Question

$A B$ is an inclined plane of inclination $30^{\circ}$ with horizontal. Point $O$ is $20\, m$ above point $A$. A particle is projected horizontally from $O$ leftwards, and it collides with the plane $A B$ perpendicularly.
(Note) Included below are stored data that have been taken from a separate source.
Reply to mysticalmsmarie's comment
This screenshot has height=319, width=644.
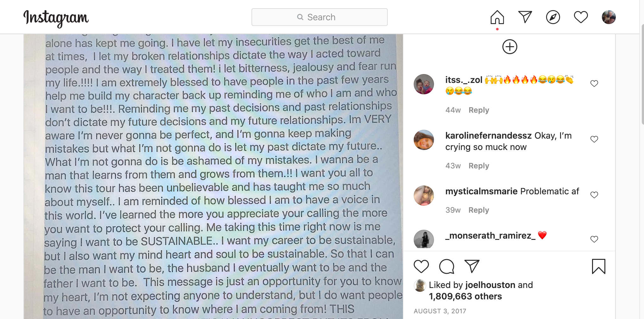click(x=479, y=210)
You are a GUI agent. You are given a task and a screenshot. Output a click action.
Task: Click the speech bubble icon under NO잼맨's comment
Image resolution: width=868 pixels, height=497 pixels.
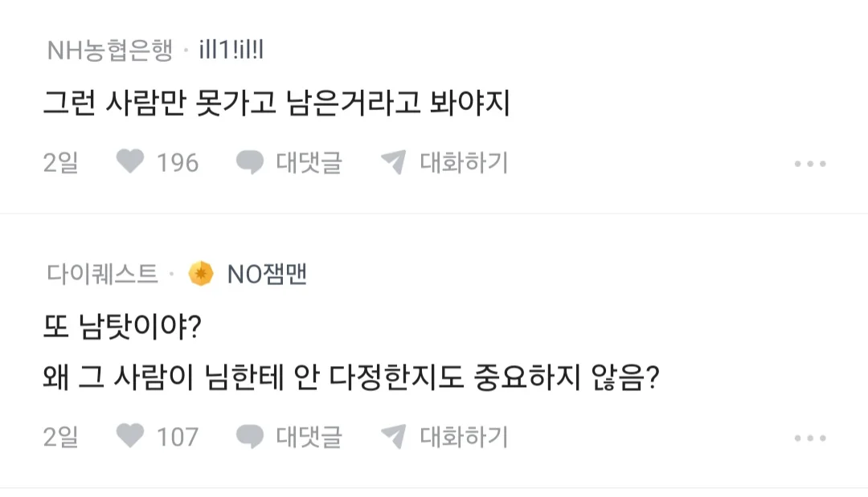point(250,437)
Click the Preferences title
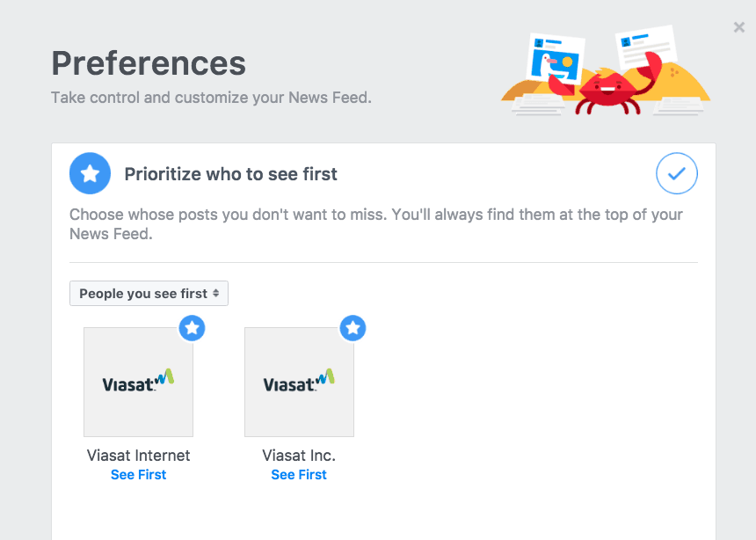Screen dimensions: 756x540 click(x=149, y=63)
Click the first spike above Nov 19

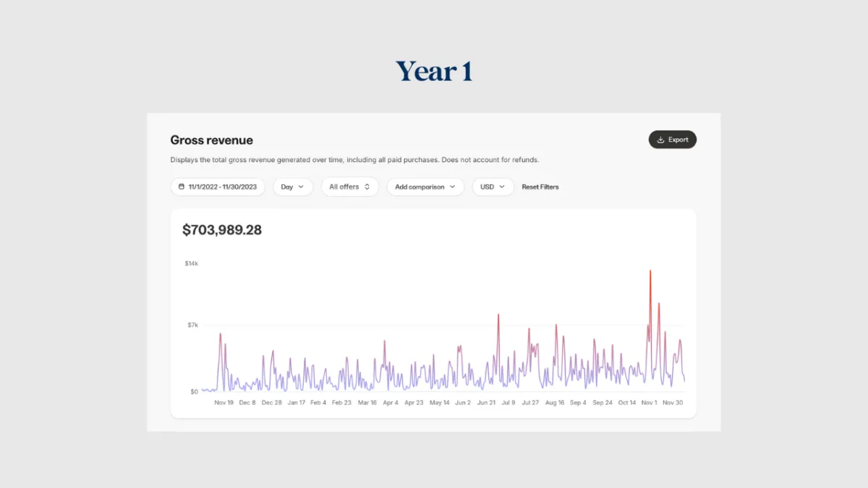[x=221, y=334]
Speed of the particle at the time of projection should be $\left(g=10 \,m / s ^{2}\right)$

• A. $13 \,m / s$
• B. $8 \sqrt{3} \,m / s$
• C. $4 \sqrt{5} \,m / s$
• D. $2 \sqrt{3} \,m / s$

Answer 1

Answer: (C)

In $x$ direction: $v_{I}=u_{I}+a_{I} t$
$\Rightarrow 0=u \cos 30^{\circ}-g \sin 30^{\circ} t $
$\Rightarrow u \sqrt{3}=g t$ .... (i)

In $y$ direction: $s_{y}=u_{y} t+\frac{1}{2} a_{y} t^{2}$
$\Rightarrow 20 \cos 30^{\circ}=u \cos 60^{0} t+\frac{1}{2} g \cos 30^{\circ} t^{2}$
$\Rightarrow 20 \sqrt{3}=u t+\frac{1}{2} g t^{2} \sqrt{3}$
$\Rightarrow 20 \sqrt{3}=\frac{u^{2} \sqrt{3}}{g}+\frac{\sqrt{3}}{2} g \cdot \frac{3 u^{2}}{g^{2}} \Rightarrow 20=\frac{5 u^{2}}{2 g}$
$\Rightarrow u=\sqrt{80} m / s =4 \sqrt{5} m / s$